Das Begräbnis

Erzählung zum Thema Trauer/Traurigkeit

von  Mondsichel

Vor zwei Tagen besuchte mich dann der alte Brockheim. Auf seiner Seele lag die Schuld, seinen Sohn an das Messer geliefert zu haben, was er zutiefst bereute, auch wenn er ihm damals in seinem Hause noch mit der Gendarmerie gedroht hatte.
Schwer geschlagen von den Ereignissen sprach er mit mir über Jo, den er trotz allem was vorgefallen war, immer noch liebte. Denn er erinnerte ihn sehr an seine verstorbene Frau, er hatte ihre Charakterzüge geerbt. Vielleicht war dies auch der Grund, warum er sich so mit ihm verstritten hatte. Denn der Gedanke jedes Mal an seine Frau Francesca erinnert zu werden, wenn sein Sohn mal wieder seinen Kopf durchsetzte, war ein Schmerz, der tiefer ging als jedes andere Gefühl.
Auf seinem Wunsch hin erzählte ich ihm von Jo und von den Menschen, die wir unsere Familie genannt hatten. Von der Zeit die wir miteinander verbracht haben, von dem versteckten Leben das wir führten.
Der gebrochene Mann hatte Tränen in den Augen. Er begriff, dass alles was sein Sohn gesucht hatte, eine Familie war, die ihm sein Vater nicht mehr geben konnte. Mit dem Tod von seiner Frau Francesca hatte mein Schwiegervater auch das Kapitel Familienverhältnisse abgeschlossen. Die Freiheit, die Jo sich so sehr wünschte, hatte er nun endlich gefunden. Auch wenn es eine Fahrkarte in das Reich der Schatten gewesen war...

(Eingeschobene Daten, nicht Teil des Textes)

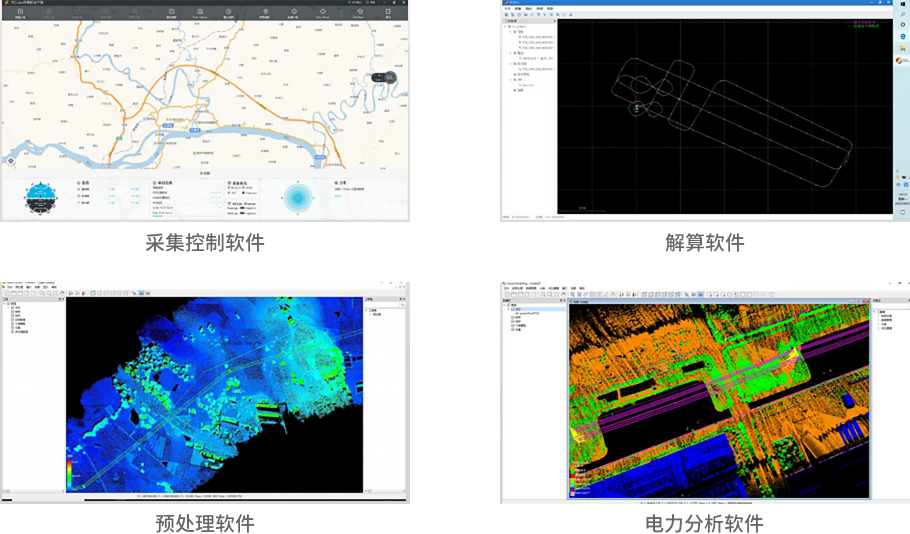Open the first menu in solver software menu bar
Image resolution: width=910 pixels, height=534 pixels.
(x=507, y=9)
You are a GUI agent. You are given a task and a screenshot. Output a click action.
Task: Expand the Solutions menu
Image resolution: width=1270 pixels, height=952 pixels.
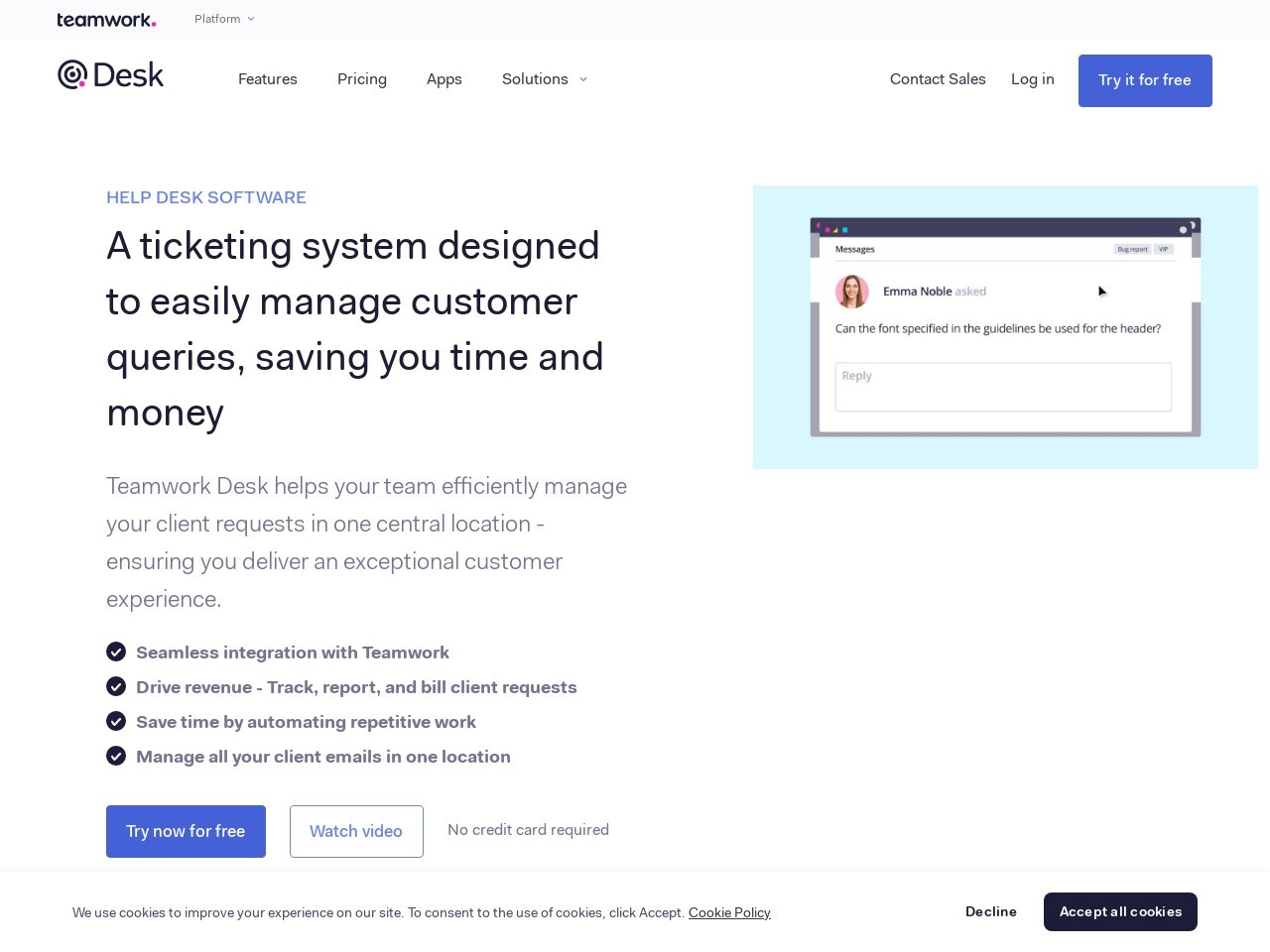[536, 79]
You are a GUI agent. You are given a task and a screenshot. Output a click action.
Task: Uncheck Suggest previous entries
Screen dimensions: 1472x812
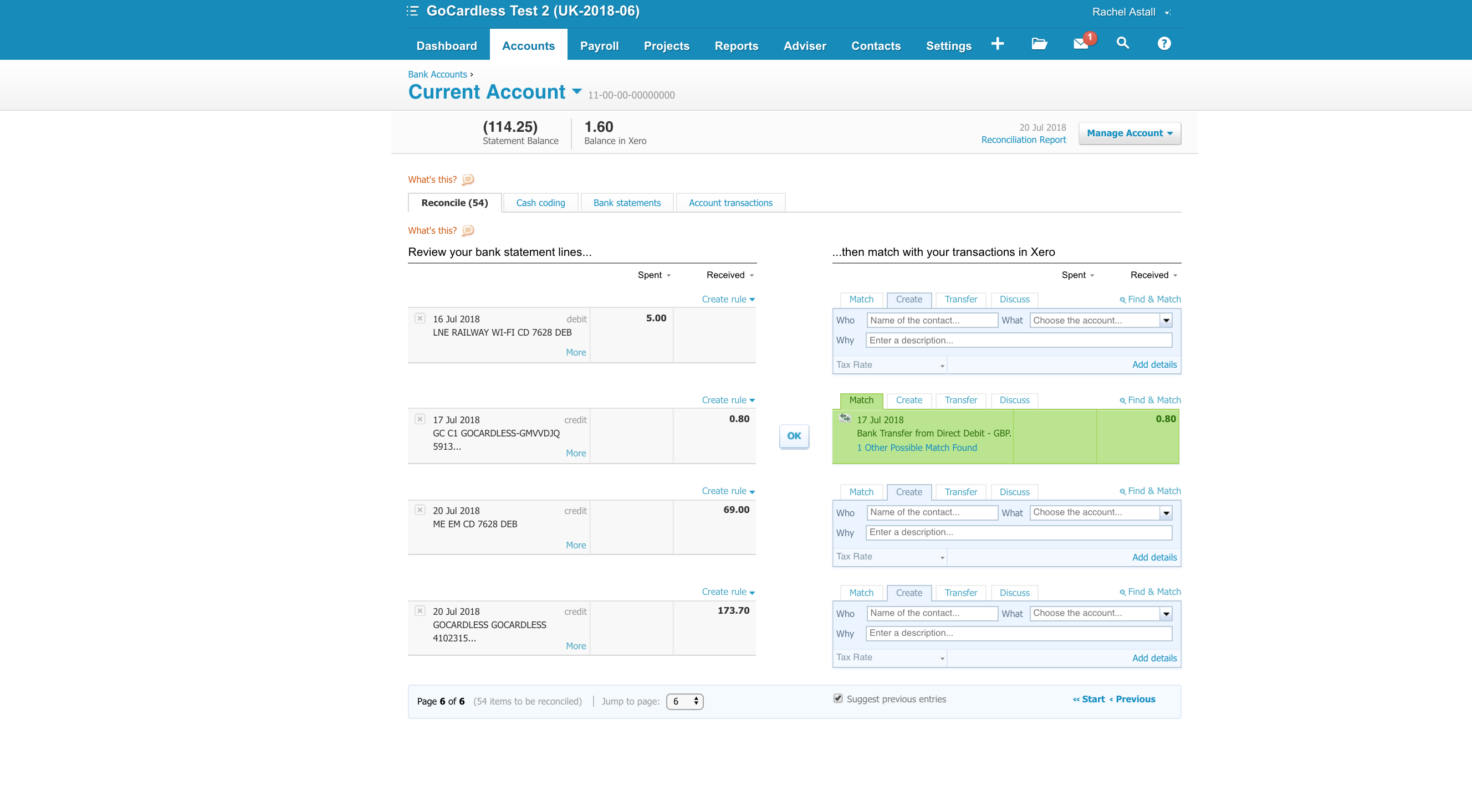pyautogui.click(x=838, y=698)
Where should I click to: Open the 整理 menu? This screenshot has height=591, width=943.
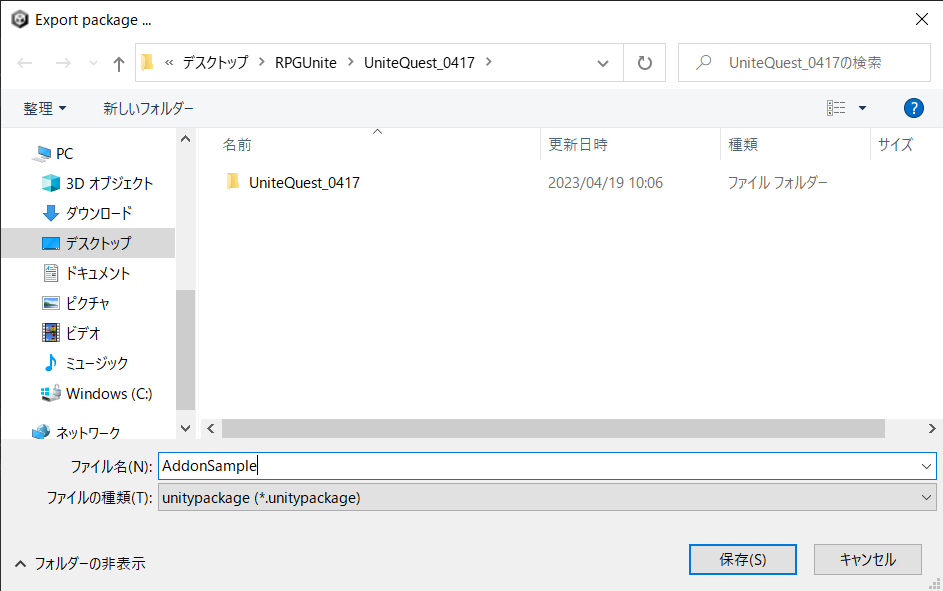(x=45, y=108)
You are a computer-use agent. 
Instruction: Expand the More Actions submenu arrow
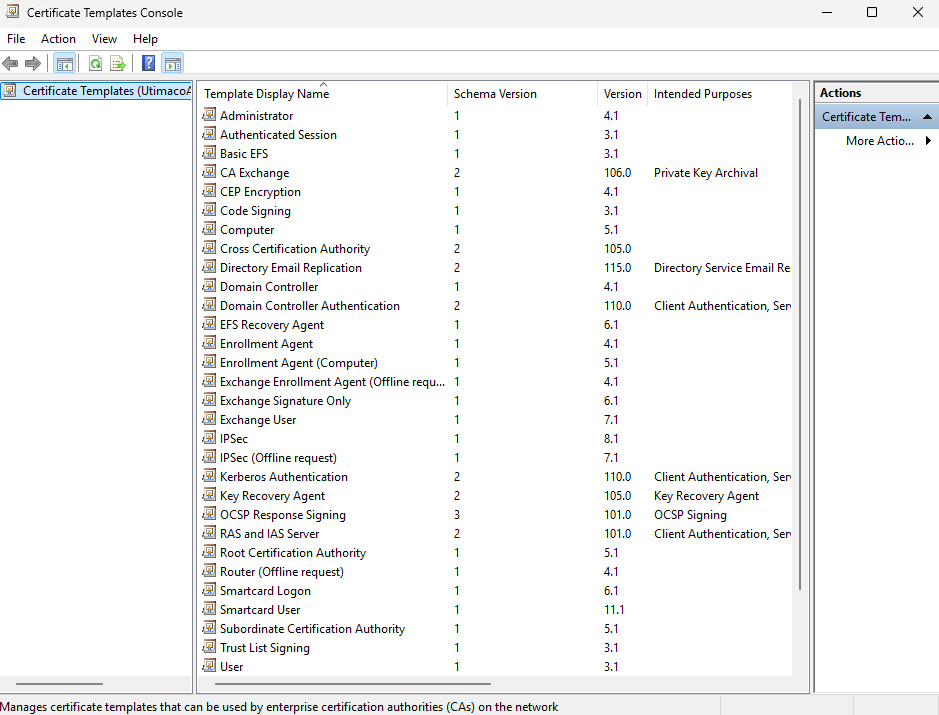(x=928, y=141)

Der alte Brockheim wollte mich nicht einfach so meinen Schicksal überlassen. Auch wenn er genau wusste, dass er mich vor dem Galgen nicht bewahren konnte, so wollte mir trotzdem noch einen letzten Wunsch erfüllen. Denn er hatte mich sehr liebgewonnen und die Vorstellung mich jetzt auch noch zu verlieren, brannte lichterloh in ihm.
Auch fühlte er sich schuldig für alles was geschehen war, für den Tod seines Sohnes, für Samuels Einweisung in die Irrenanstalt, für meine Hinrichtung. Das konnte er kaum ertragen, doch diese Last konnte ich ihm nicht nehmen. Auch nicht mit dem Wunsch, den er mir gerne erfüllen würde. Ich wusste jedoch, dass er alle Hebel in Bewegung setzen würde, um meinen letzten Wunsch zu erfüllen.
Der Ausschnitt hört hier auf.